April 14 (Bloomberg) -- Chile’s peso weakened for the third time in four days as higher oil prices and lower copper signaled a reduction in the country’s trade surplus.

The peso fell 0.3 percent to 473.55 per U.S. dollar as of 11:50 a.m. New York time. It earlier strengthened as much as 0.3 percent to 470.83 per U.S. dollar.

West Texas Intermediate crude oil for May delivery gained 0.6 percent even as copper futures slid for a fourth day, dipping through $4.3 a pound on concern demand from China, the biggest buyer of the metal, may ebb. The peso has gained 1.2 percent this month as the central bank raised its benchmark interest rate by a half-point for a second straight month.

“Until yesterday, the market was very concerned about the differential in rates because of the systematic rise in Chilean interest rates and had ignored the deteriorating terms of trade,” said Alejandro Araya, a trader at Banco Santander Chile in Santiago. “The market has convinced itself that the dollar should be below 470 pesos, but it’s not possible.”

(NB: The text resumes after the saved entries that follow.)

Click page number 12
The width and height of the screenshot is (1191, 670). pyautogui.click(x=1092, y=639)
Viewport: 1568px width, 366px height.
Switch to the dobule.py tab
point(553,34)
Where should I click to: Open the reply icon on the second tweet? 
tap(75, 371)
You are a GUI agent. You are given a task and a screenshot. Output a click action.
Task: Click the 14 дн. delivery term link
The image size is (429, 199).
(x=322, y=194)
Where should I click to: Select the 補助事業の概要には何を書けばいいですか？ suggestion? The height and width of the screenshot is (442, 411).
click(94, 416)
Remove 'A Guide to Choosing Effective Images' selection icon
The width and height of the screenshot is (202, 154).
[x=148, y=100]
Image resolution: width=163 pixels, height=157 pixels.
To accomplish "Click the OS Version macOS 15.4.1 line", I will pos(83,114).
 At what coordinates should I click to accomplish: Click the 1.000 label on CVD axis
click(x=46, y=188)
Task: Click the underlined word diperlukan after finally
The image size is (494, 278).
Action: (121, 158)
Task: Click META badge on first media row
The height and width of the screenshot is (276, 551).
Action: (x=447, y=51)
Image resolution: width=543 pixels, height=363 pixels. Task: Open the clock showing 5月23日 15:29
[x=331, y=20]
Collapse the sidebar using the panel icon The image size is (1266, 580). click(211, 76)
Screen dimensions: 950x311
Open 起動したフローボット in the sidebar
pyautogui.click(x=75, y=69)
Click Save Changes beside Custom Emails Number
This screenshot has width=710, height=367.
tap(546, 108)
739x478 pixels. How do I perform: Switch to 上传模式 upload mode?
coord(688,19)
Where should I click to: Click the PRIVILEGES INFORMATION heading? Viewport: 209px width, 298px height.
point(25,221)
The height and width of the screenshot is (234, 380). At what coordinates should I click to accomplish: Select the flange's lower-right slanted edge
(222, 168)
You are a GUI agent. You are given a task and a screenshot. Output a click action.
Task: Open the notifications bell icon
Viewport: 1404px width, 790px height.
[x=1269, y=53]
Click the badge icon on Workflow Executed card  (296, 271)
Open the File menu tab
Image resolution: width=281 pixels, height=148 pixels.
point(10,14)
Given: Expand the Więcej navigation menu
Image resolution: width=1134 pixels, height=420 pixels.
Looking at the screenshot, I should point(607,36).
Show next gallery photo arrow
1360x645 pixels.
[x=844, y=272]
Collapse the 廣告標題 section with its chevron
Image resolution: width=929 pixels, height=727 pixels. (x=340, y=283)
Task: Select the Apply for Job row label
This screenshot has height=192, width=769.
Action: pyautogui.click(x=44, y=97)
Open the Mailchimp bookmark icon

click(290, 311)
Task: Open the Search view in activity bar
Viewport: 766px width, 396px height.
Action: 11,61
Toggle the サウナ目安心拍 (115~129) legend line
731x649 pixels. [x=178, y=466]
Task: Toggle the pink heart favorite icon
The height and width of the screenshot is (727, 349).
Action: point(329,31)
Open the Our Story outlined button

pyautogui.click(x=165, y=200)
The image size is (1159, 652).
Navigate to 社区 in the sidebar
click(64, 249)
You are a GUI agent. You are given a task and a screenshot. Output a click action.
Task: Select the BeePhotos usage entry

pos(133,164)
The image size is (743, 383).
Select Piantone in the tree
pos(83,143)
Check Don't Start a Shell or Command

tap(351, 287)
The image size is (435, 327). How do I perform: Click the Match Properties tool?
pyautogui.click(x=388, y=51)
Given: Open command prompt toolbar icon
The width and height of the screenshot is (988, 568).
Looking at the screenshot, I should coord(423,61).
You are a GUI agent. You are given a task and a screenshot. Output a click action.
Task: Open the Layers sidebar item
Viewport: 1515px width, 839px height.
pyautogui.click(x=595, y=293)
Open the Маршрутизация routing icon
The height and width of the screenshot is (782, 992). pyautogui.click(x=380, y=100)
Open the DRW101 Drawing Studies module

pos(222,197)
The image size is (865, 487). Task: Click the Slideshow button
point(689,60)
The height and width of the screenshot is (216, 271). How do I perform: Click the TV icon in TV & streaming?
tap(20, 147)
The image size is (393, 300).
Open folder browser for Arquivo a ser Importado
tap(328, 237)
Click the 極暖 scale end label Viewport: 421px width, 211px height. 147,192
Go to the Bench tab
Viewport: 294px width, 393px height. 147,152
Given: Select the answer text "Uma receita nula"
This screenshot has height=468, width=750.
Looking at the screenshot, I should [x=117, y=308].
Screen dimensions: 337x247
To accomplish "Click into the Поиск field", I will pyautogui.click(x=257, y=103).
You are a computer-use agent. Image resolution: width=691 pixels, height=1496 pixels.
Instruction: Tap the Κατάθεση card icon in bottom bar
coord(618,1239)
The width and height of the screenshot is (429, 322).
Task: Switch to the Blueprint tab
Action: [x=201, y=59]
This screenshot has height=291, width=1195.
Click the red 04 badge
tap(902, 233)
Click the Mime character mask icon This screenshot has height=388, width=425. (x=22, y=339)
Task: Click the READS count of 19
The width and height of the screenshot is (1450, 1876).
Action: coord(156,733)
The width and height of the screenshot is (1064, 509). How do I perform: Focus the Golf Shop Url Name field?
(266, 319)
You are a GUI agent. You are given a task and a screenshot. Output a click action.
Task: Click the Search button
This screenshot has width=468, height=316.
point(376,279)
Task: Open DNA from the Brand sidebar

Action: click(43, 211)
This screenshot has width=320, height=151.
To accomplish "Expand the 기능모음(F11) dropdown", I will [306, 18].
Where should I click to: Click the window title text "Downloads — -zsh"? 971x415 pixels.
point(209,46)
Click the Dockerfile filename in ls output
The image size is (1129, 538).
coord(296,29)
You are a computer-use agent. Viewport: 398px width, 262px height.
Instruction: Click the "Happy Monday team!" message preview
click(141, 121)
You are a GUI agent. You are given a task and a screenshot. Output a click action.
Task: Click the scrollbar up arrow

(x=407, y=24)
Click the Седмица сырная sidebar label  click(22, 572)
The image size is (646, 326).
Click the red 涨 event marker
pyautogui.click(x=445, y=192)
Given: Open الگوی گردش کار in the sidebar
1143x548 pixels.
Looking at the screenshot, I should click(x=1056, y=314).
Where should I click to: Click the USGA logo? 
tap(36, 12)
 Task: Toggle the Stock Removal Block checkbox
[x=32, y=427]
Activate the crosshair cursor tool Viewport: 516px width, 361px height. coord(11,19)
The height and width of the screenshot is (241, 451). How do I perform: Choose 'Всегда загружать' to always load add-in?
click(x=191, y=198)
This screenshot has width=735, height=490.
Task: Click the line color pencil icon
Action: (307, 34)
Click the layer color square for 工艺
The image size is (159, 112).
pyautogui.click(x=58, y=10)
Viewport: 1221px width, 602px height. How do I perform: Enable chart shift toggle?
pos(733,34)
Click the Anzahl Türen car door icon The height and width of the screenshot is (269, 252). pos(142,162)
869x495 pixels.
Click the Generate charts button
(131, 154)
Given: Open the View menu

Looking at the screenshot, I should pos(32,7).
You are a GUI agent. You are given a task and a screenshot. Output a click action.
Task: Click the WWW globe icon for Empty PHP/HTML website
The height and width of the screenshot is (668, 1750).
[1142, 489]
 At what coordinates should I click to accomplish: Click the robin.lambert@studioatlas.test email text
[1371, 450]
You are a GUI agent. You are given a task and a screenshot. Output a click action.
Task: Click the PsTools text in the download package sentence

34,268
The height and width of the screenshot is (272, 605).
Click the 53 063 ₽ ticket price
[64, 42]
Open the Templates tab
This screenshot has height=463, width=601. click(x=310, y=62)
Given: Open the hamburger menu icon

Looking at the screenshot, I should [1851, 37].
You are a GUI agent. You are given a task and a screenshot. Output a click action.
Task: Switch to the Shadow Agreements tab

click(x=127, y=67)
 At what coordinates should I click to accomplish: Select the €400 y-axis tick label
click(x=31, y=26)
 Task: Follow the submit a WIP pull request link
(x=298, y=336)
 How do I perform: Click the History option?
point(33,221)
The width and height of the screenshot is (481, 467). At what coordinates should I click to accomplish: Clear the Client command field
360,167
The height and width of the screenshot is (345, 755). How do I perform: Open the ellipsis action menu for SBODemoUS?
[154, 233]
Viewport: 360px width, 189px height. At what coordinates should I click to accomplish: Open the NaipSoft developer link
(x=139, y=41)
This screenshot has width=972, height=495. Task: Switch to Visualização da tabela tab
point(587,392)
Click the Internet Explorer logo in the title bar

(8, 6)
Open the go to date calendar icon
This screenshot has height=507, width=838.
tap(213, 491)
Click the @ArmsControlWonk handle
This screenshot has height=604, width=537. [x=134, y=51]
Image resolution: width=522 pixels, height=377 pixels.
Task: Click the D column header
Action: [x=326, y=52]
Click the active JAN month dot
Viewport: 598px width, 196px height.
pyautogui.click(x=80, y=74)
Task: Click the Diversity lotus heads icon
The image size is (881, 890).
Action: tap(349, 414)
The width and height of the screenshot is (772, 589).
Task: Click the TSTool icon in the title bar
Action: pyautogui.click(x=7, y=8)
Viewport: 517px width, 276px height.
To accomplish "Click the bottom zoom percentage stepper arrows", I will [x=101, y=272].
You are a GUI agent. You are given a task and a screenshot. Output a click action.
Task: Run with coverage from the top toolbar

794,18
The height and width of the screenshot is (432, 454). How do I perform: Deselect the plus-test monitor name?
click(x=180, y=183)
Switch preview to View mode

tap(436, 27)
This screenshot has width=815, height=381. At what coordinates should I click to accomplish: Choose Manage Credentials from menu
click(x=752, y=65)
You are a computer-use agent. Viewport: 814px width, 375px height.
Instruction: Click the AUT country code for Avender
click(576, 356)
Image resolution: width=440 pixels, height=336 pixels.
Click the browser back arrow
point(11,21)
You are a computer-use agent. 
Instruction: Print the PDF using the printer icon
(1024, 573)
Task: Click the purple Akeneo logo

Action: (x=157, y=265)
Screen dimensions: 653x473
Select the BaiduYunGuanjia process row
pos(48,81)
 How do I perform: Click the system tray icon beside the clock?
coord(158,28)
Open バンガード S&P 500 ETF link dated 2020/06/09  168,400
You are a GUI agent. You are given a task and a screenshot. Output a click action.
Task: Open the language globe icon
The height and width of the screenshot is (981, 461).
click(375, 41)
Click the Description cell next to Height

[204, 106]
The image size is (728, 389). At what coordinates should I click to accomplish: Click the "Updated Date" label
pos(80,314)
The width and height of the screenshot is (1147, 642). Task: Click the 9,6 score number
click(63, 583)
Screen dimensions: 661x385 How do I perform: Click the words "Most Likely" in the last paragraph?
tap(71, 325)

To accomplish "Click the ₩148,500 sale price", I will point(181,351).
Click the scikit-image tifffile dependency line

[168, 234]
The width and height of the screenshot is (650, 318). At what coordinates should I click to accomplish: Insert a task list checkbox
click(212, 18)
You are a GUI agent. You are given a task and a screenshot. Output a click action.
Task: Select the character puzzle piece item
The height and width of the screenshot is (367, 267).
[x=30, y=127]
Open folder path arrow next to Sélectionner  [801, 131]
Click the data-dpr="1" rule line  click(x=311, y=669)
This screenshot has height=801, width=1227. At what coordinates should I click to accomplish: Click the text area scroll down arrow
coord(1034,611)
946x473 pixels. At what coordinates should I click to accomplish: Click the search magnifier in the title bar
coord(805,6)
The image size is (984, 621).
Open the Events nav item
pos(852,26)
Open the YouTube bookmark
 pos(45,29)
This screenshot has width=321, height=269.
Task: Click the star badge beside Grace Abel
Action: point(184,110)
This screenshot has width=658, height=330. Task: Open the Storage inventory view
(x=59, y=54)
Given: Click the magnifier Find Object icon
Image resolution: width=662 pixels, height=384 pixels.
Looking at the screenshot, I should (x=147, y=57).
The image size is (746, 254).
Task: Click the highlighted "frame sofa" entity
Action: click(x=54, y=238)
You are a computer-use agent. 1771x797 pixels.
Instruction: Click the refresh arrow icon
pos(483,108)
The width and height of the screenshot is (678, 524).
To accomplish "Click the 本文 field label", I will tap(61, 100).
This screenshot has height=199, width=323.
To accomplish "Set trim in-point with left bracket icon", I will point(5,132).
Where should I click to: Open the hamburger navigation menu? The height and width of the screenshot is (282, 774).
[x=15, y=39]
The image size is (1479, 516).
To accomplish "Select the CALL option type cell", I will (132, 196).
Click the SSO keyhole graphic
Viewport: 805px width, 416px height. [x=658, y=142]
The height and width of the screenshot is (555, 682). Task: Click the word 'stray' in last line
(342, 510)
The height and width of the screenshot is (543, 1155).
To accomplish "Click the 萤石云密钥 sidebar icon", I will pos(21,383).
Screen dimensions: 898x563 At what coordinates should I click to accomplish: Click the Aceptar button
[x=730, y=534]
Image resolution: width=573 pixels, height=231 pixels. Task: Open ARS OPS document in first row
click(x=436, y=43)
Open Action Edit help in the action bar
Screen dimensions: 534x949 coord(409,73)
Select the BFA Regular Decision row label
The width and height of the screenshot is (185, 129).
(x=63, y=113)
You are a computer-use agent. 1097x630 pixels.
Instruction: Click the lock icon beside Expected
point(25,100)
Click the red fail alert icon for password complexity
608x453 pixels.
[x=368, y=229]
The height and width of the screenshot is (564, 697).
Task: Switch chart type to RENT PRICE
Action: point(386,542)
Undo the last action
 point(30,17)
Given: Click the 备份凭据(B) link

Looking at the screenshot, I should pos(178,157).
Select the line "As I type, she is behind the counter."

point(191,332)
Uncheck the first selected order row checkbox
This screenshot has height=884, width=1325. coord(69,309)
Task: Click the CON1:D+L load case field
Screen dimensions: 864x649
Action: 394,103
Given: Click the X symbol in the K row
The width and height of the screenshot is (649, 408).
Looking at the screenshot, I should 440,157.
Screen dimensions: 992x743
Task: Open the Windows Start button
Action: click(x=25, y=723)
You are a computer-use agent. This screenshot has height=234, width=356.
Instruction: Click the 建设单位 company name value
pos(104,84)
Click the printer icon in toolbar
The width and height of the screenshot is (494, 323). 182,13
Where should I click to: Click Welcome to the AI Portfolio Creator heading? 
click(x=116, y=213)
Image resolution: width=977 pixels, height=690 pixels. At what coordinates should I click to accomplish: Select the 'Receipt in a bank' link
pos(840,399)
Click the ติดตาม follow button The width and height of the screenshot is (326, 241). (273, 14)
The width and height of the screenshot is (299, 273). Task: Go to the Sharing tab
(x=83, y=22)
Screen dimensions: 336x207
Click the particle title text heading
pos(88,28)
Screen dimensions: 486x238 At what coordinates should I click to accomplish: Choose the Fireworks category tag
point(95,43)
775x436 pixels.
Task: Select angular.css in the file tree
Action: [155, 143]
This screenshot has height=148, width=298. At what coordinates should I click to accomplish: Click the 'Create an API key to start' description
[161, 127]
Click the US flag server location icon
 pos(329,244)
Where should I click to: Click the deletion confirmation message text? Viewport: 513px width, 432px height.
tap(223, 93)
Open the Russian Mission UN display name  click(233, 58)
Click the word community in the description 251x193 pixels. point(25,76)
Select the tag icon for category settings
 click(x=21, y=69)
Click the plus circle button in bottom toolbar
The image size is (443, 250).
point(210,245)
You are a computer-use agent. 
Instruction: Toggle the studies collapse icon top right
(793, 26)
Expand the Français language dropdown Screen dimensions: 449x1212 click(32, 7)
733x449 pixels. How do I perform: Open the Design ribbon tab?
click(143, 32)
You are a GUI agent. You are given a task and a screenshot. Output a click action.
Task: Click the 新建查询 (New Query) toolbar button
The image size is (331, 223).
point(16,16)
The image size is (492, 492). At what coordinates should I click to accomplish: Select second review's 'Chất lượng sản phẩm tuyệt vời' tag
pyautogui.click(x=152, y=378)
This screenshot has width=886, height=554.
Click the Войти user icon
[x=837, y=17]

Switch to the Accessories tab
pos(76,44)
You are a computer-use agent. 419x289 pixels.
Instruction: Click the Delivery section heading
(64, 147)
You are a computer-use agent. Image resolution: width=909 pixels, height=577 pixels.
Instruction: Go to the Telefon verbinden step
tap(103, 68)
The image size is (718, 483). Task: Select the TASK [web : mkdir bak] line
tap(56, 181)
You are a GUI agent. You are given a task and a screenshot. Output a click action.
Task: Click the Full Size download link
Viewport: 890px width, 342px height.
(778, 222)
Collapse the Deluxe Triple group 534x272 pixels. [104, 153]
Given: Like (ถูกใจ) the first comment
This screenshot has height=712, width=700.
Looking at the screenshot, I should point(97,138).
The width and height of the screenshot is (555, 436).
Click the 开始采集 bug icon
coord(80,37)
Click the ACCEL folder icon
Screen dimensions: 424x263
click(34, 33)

Copper accounted for 53.5 percent of Chile’s exports in March and oil was 11.5 percent of its imports, according to central bank data. Chile’s central bank has raised its benchmark interest rate more than any other central bank tracked by Bloomberg in the last six months.

Clyde Wardle, a foreign currency strategist at HSBC Holdings Plc in New York changed his forecast for the Chilean currency to 480 at the end of this year from 510.

“We are not turning outright bullish on the Chilean peso, rather, just less bearish,” Wardle wrote today in a note to clients. China’s efforts to switch growth from infrastructure to consumption may cap commodity prices, he wrote, limiting gains in the peso.

Foreign investors reduced bets against the peso in the forwards market to $1.5 billion on April 12, the lowest in a month, according to central bank data that shows Chilean banks’ dollar positions with foreign counterparties.